Morris traversal for Postorder

Last Updated : 21 Jun, 2022

Perform Postorder Tree traversal using Morris Traversal.

Examples:

Input: 1
/ \
2 3
/ \ / \
6 7 8 9

Output: 6 7 2 8 9 3 1

Input: 5
/ \
2 3
/ \ / \
4 N 8 9

Output: 4 2 8 9 3 5

Approach: The approach to performing Morris Traversal for Postorder is similar to Morris traversal for Preorder except swapping between left and right node links.
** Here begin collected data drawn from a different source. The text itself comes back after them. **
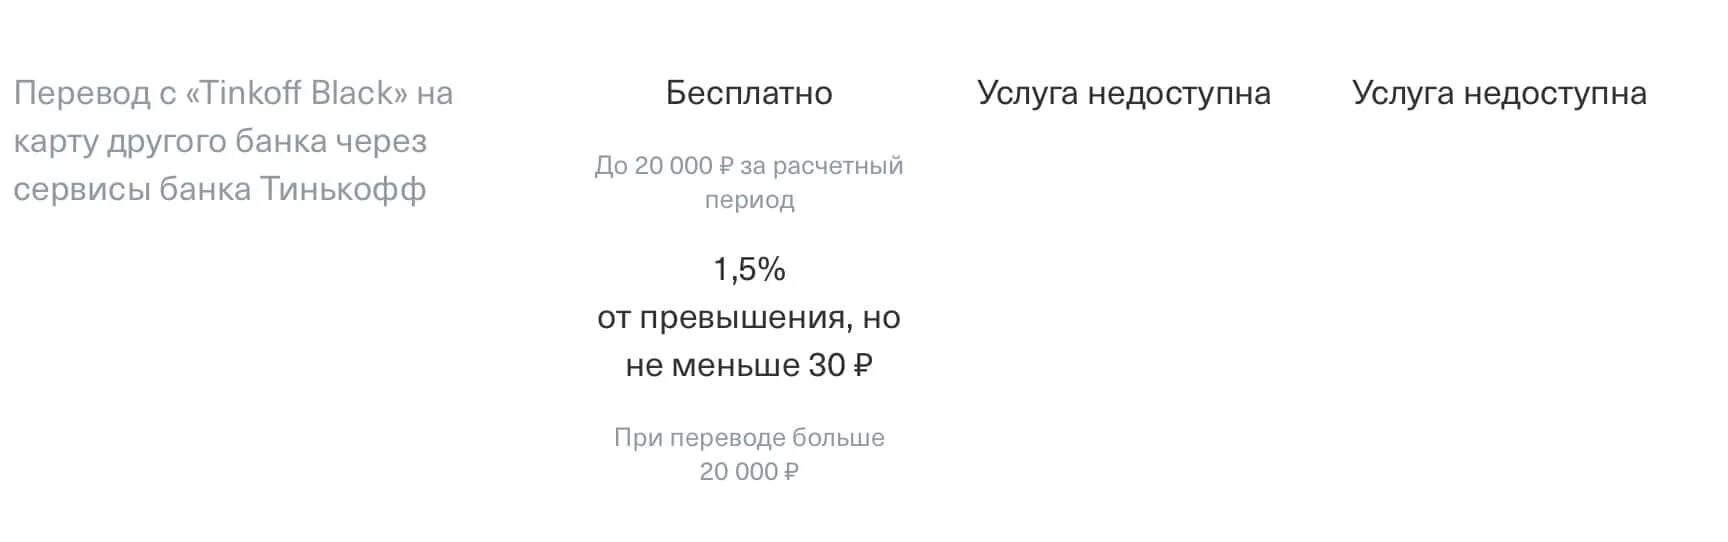The width and height of the screenshot is (1728, 542).
Task: Click the До 20 000 ₽ limit note
Action: pos(664,165)
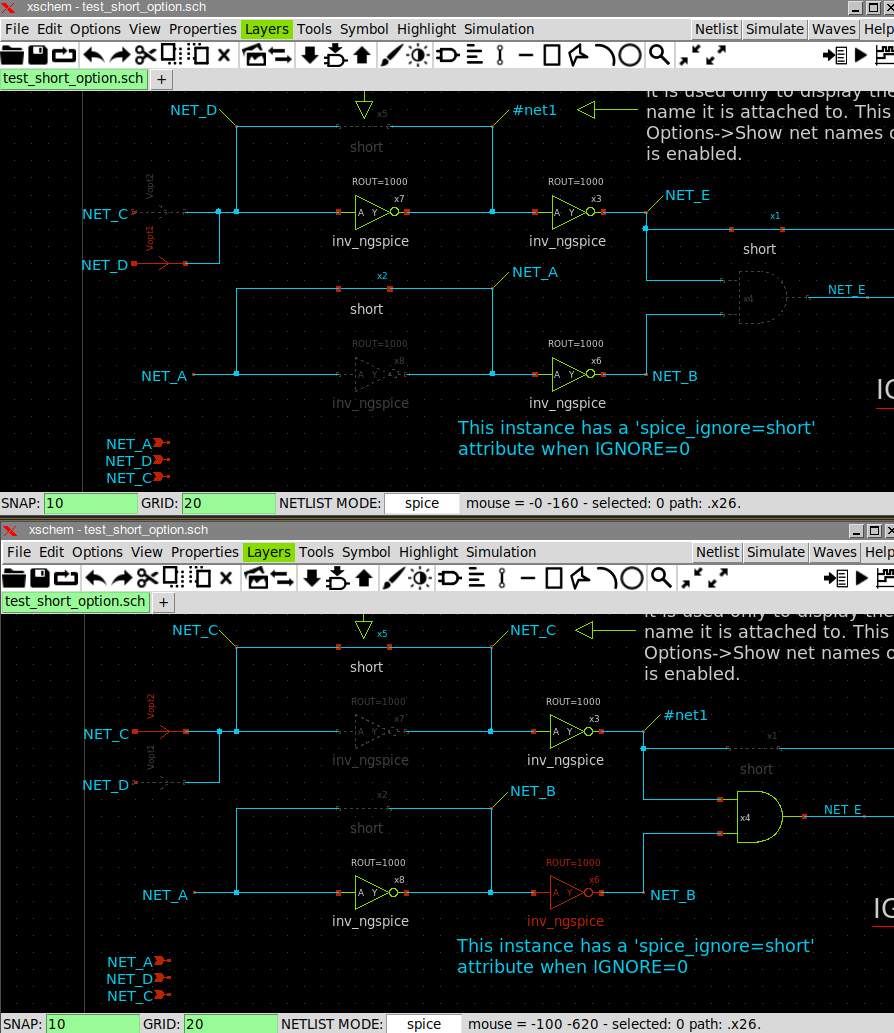The image size is (894, 1033).
Task: Click the Delete X icon in upper toolbar
Action: click(223, 55)
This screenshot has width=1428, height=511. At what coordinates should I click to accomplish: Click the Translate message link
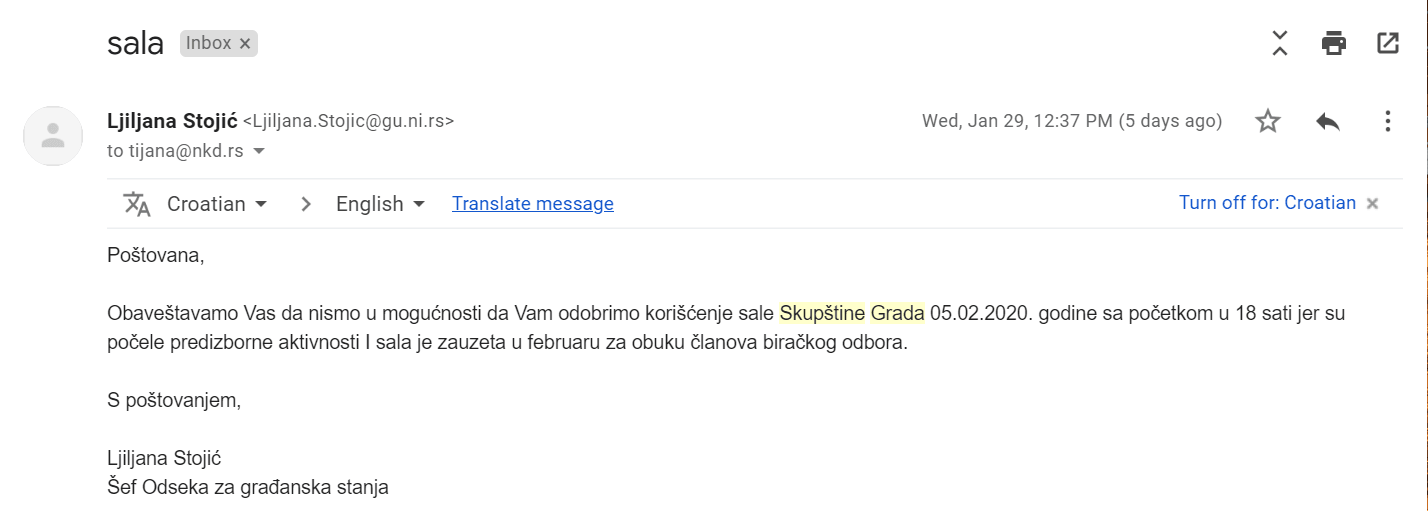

Create a vector and Initialize current as root
While current is not NULL
- If the current does not have a right child
  - push the current key in vector
    Go to the left, i.e., current = current->left
- else
  - Find leftmost node in current right subtree OR node whose left child == current.
- if current does not have a left child
  - push the current key in the vector
  - Make current as of the left child of that leftmost node
  - Go to this right child, i.e., current = current->right
- else
  - Found left child == current
- Update the left child as NULL of that node whose left child is current
- Go to the left, i.e. current = current->left
In the last, we reverse the vector and print it, since vector is used to store the output, the space complexity of this algorithm would be O(N).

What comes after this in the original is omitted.